Australia has closed its borders to China and Qantas will cancel flights as more countries take extreme measures to stop the spread of the deadly coronavirus.
Prime Minister Scott Morrison announced Australia’s travel advice had been raised to level four – “do not travel” – following the USA also advising its citizens not to visit China.
It comes as the number of infected people neared 12,000, with 259 deaths and as more airlines announced they would stop flying to China.
Two cases of coronavirus in South Australia has brought Australia’s total to 12 after a couple in their 60s from Wuhan, the epicentre of the outbreak, were placed into isolation.
The latest advisory includes denying entry to people travelling from or through China who will not be allowed enter Australia for 14 days from the time they depart or transited through the Asian superpower.
Exceptions will be made for Australian citizens, permanent residents and their immediate family, as well as air crews who have been using appropriate personal protective equipment.
These individuals arriving out of mainland China, not just the Hubei province, are required to self-isolate for a period of 14 days from the time they leave the country.
“In addition to that, there’ll be advanced screening and reception arrangements put into place at the major airports to facilitate identifying and providing this information and ensuring the appropriate precautions are being put in place,” Mr Morrison said.
The measure is effective from Saturday and will be reviewed in a fortnight.
Other countries to have imposed travel restrictions include Russia, Japan, Pakistan and Italy.
Qantas suspends flights to China
Qantas announced on Saturday it would suspend flights to mainland China from February 9, joining 36 other international airlines that have cancelled services.
“Qantas will suspend its two direct services to mainland China (Sydney-Beijing and Sydney-Shanghai) from 9 February until 29 March 2020,” it said in a statement.
“This follows entry restrictions imposed by countries including Singapore and the United States, which impact the movement of crew who work across the Qantas International network.
“These entry restrictions pose significant logistical challenges for rostering crew to operate mainland China services, leading to the need to temporarily suspend these flights.
“There is no change to Qantas services to Hong Kong as it’s exempt from current travel restrictions.”
Customers with bookings between February 9 and March 29 will be contacted by the airline to discuss options.
Read our update on China services here: https://t.co/07S21k5ZmD
— Qantas (@Qantas) February 1, 2020
The Transport Workers’ Union (TWU) welcomed Qantas’ decision after calling earlier for strict measures to ensure the safety of airline staff.
“We welcome the move by Qantas to suspend direct flights into China, though we note it is for logistical reason rather safety reasons,” TWU secretary Michael Kaine said in a statement.
“This issue is getting more serious by the hour and it requires a calm but definite response. The Federal Government must act immediately and end flights from China,” Mr Kaine said.

* REQUIREMENT A *
Print the part of the coronavirus travel ban article from "Two cases of" to "placed into isolation.".
* REQUIREMENT B *
In the coronavirus travel ban article, which two direct services to mainland China does Qantas say it will suspend?
* REQUIREMENT C *
Please pick up the news article on Australia's coronavirus travel ban after its final sentence and keep writing.
The entries have nothing to do with the news article on Australia's coronavirus travel ban.

* DATA PROVIDED *
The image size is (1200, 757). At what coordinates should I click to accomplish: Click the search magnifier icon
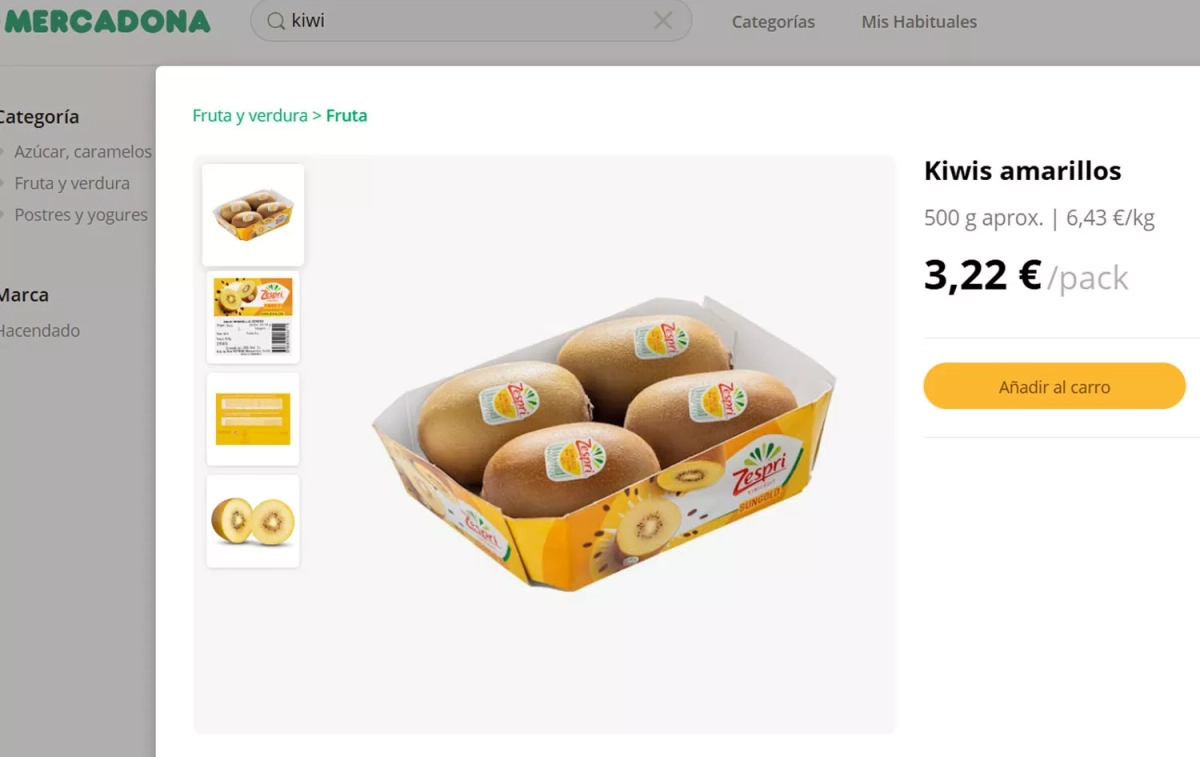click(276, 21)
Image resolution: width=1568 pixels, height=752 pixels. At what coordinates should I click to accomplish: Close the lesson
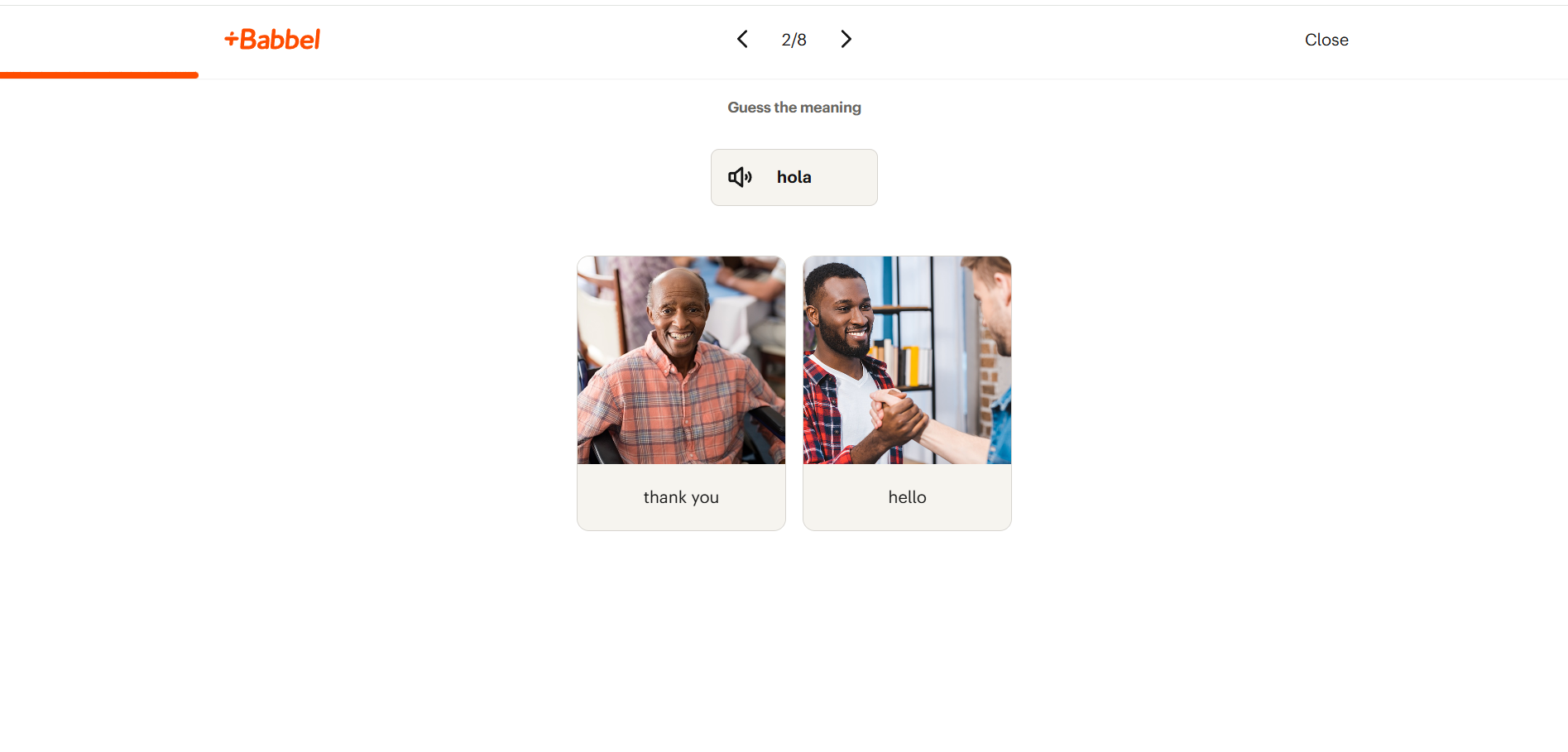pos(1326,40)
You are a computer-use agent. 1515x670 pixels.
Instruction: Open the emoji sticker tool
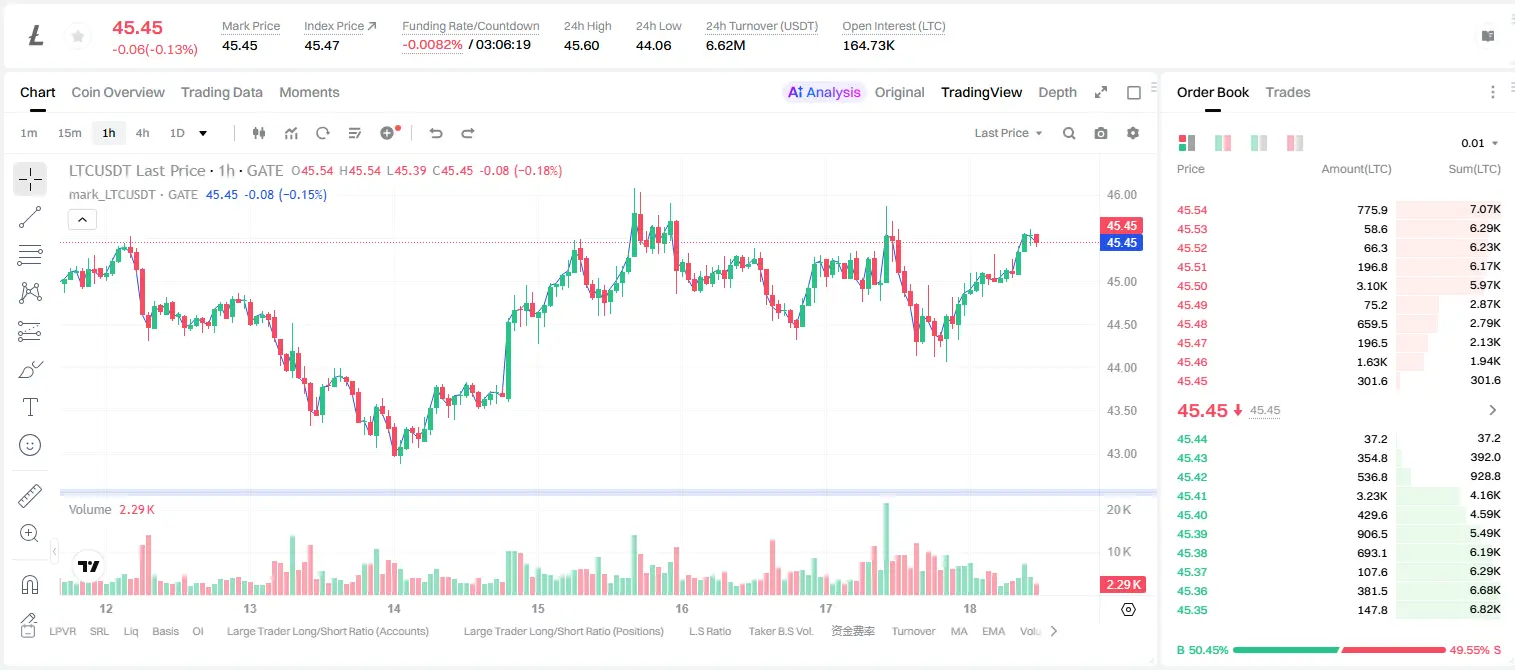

==

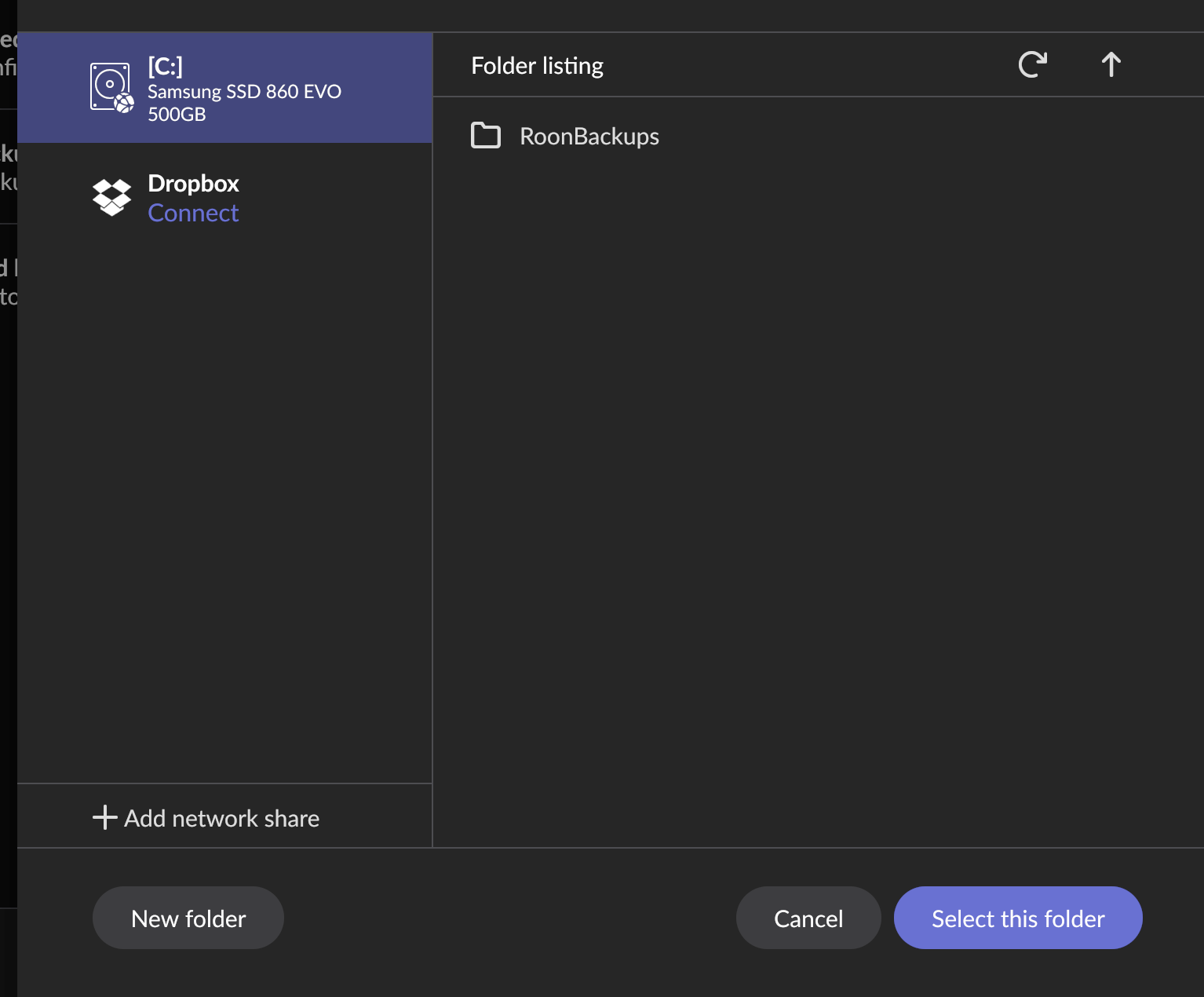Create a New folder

* TASK RESPONSE A *
Two cases of coronavirus in South Australia has brought Australia’s total to 12 after a couple in their 60s from Wuhan, the epicentre of the outbreak, were placed into isolation.

* TASK RESPONSE B *
Sydney-Beijing and Sydney-Shanghai.

* TASK RESPONSE C *
Among the 37 airlines to have suspended flights are American Airlines, British Airways, Air Canada, Air France, Cathay Pacific, Singapore Airlines and Virgin Atlantic.
Palaszczuk backs Trump
Queensland Premier Annastacia Palaszczuk said on Saturday it was important to halt flights to contain the spread of the virus which had arrived in Queensland via Chinese tourists.
“I don’t often agree with Donald Trump, but I do agree with the US authorities on this occasion that I think we should take every measure possible to combat this virus,” she said.
“There is still further data we would like from the Federal Government, and that is where there have been travellers coming from China to Queensland — not families from the Chinese community that are at home, but there may be some travellers independently travelling around Queensland.
“We would like to know where they are so we can actually make sure they are getting the messages and they are self-isolating.
“I think that is really, really important and I think that’s not just a state issue, I think that’s a national issue.”
Ms Palaszczuk told the community not to be afraid as health officials worked to contain the spread of the virus.
“It is very important that people do not discriminate against our Chinese community,” she said.
“They are so involved, they contribute so much to our community, and all of the communities are absolutely doing the right thing, especially families returning from China.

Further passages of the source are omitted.